Instructions to follow.
State the number of lines in the records that contain "Switch", with no other words.

Data excerpts:
▽

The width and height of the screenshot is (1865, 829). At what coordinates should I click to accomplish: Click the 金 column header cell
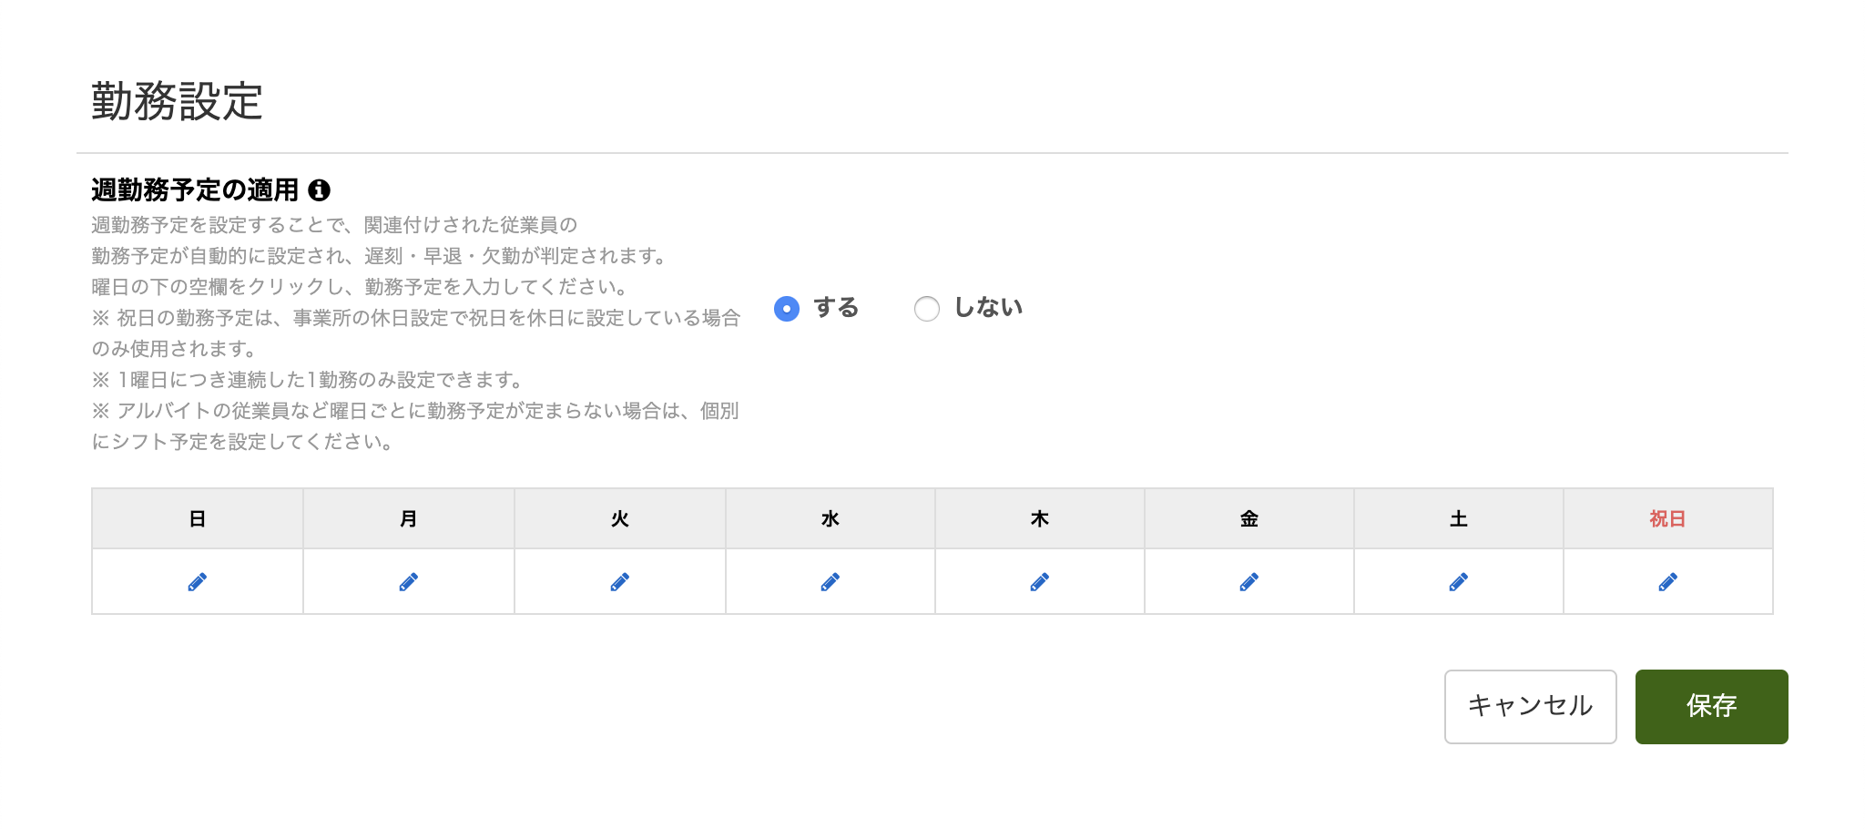[1249, 518]
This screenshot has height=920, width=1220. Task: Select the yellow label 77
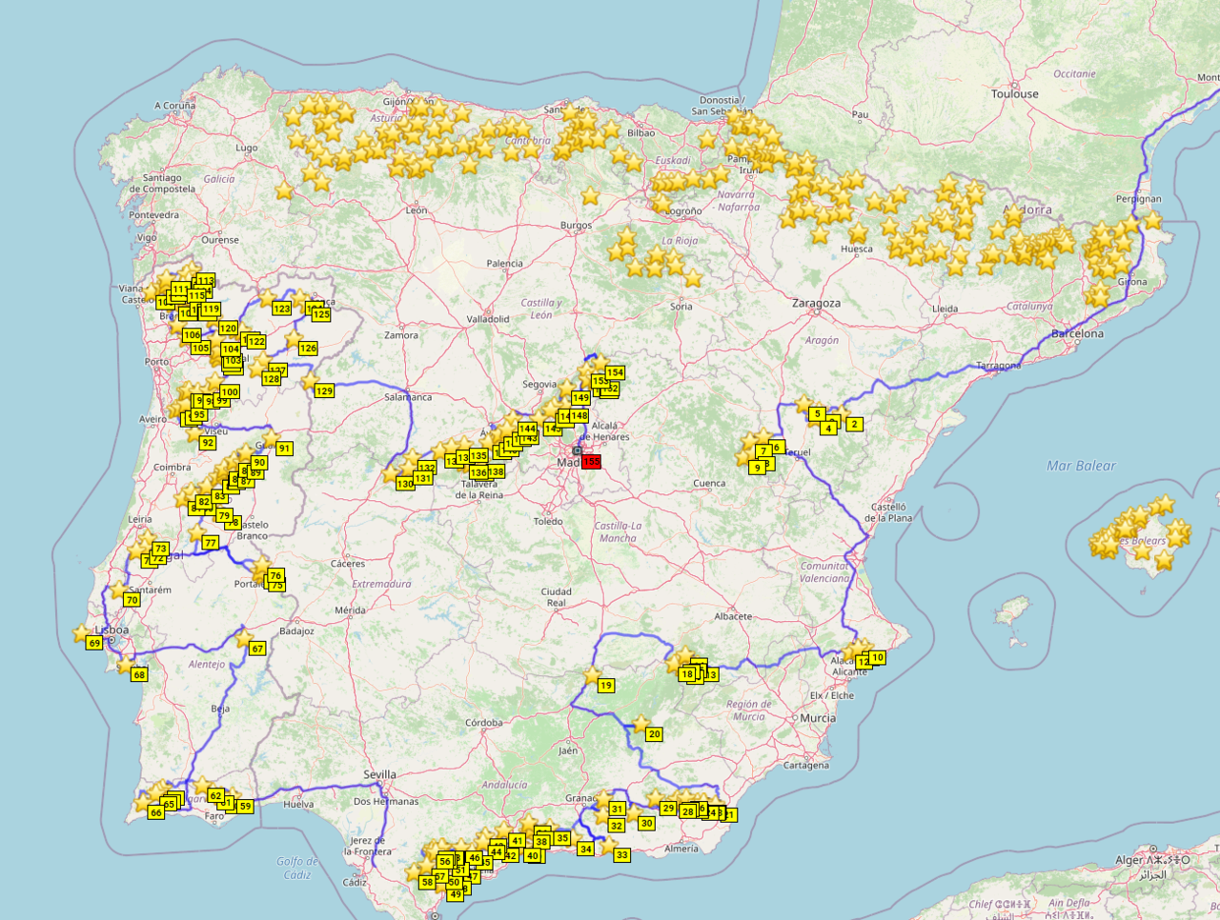point(211,542)
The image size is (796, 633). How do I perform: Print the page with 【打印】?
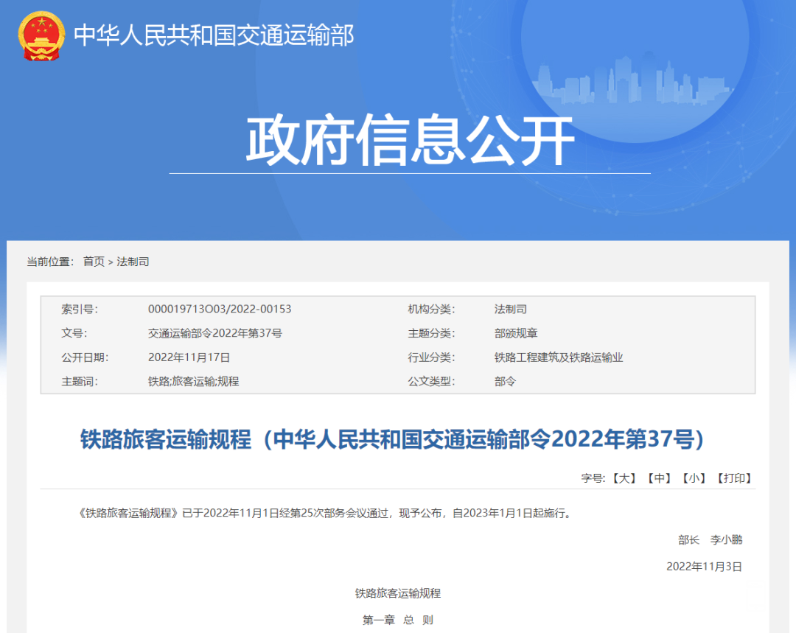click(x=734, y=478)
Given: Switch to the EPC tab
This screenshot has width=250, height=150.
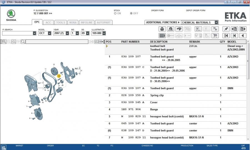Looking at the screenshot, I should tap(37, 22).
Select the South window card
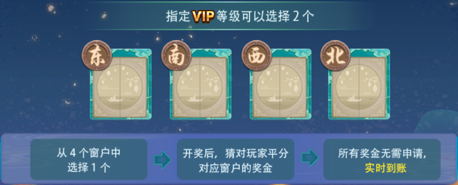Viewport: 458px width, 185px height. (200, 84)
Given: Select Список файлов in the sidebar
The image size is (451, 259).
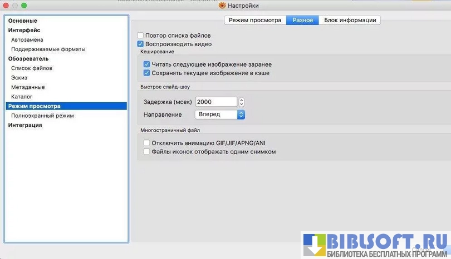Looking at the screenshot, I should click(x=32, y=68).
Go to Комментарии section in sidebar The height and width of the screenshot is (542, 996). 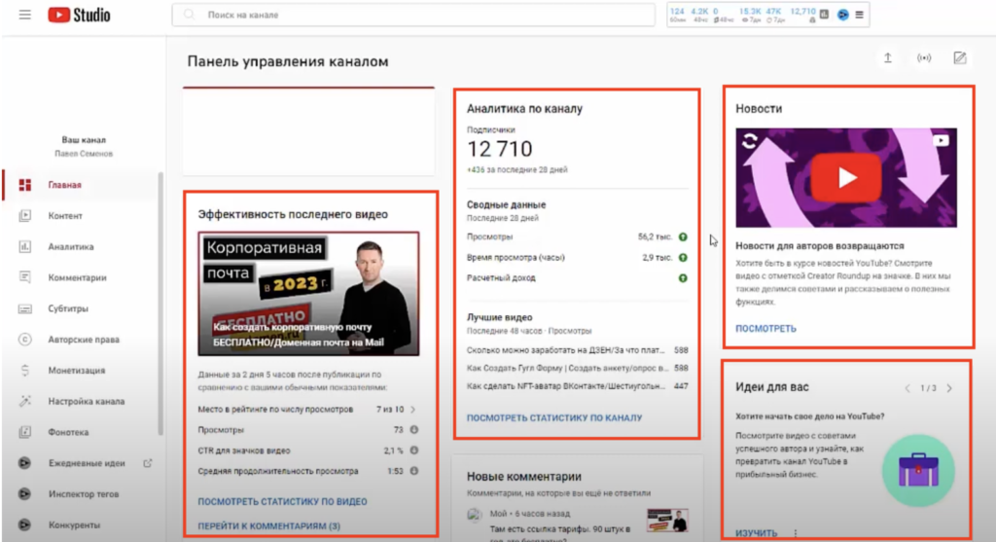pyautogui.click(x=77, y=278)
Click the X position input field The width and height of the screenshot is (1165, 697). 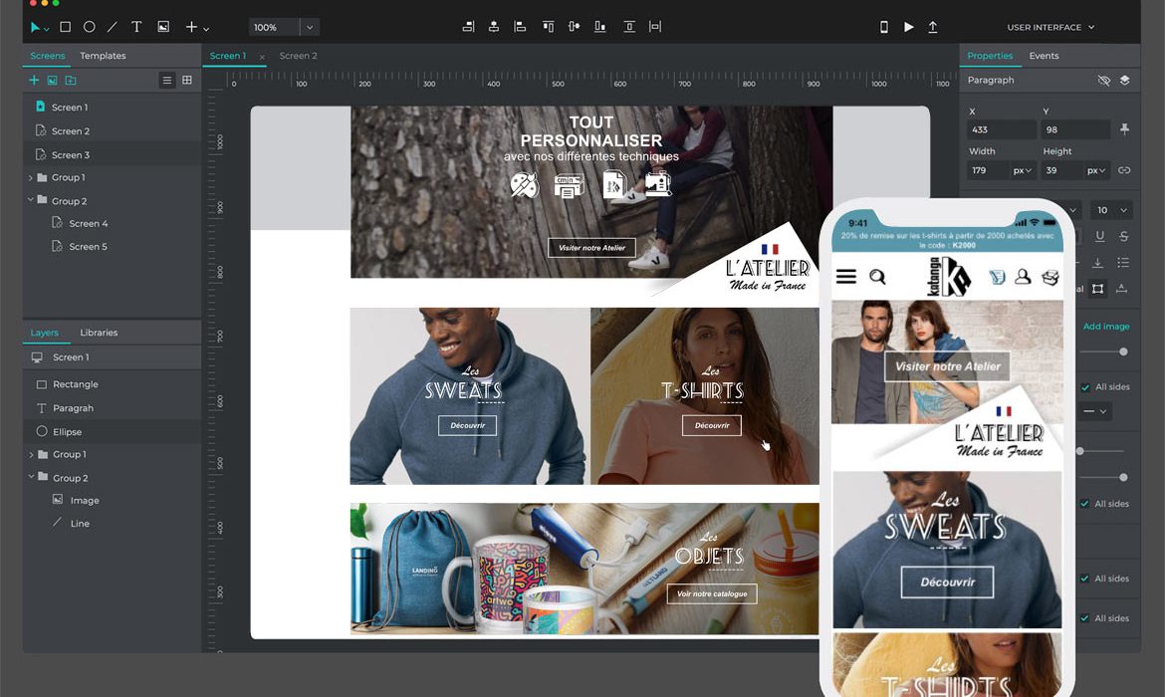1001,129
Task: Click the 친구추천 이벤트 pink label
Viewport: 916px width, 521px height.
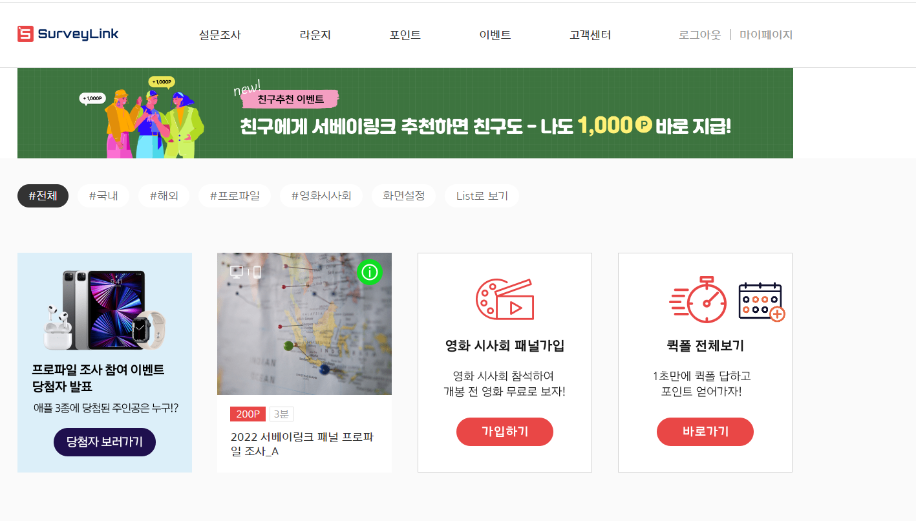Action: [x=290, y=99]

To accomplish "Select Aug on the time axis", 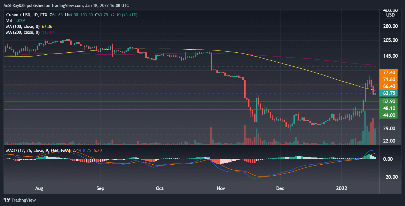I will pos(39,188).
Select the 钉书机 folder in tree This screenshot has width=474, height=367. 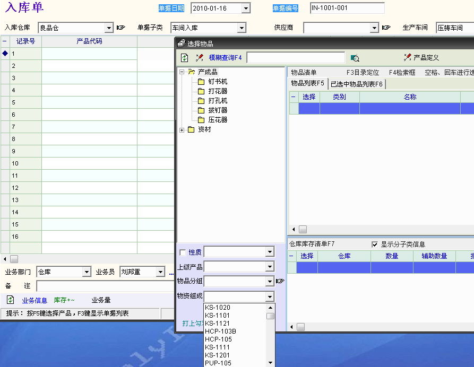217,82
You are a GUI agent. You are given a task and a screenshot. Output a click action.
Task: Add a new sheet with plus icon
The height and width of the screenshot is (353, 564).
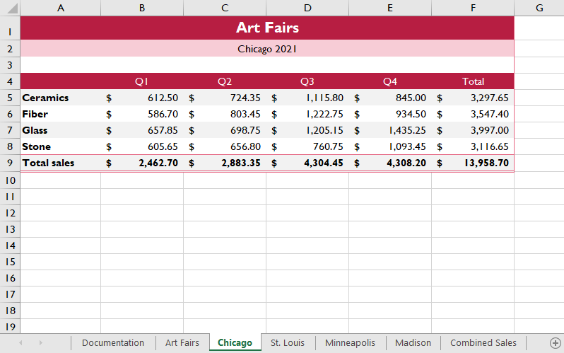(556, 342)
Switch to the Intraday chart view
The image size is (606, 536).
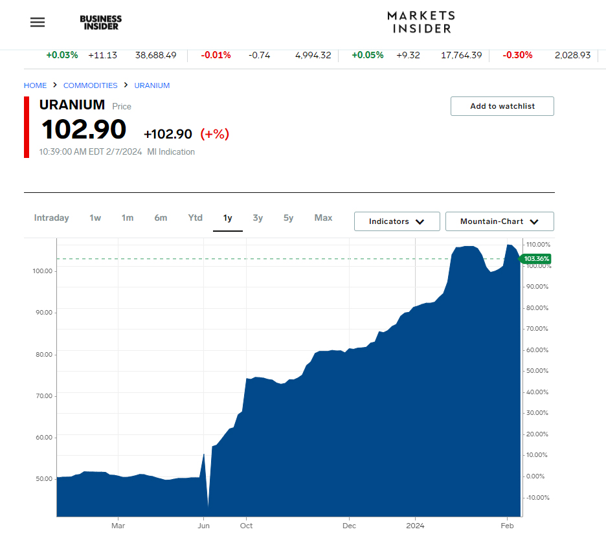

△

Answer space.
2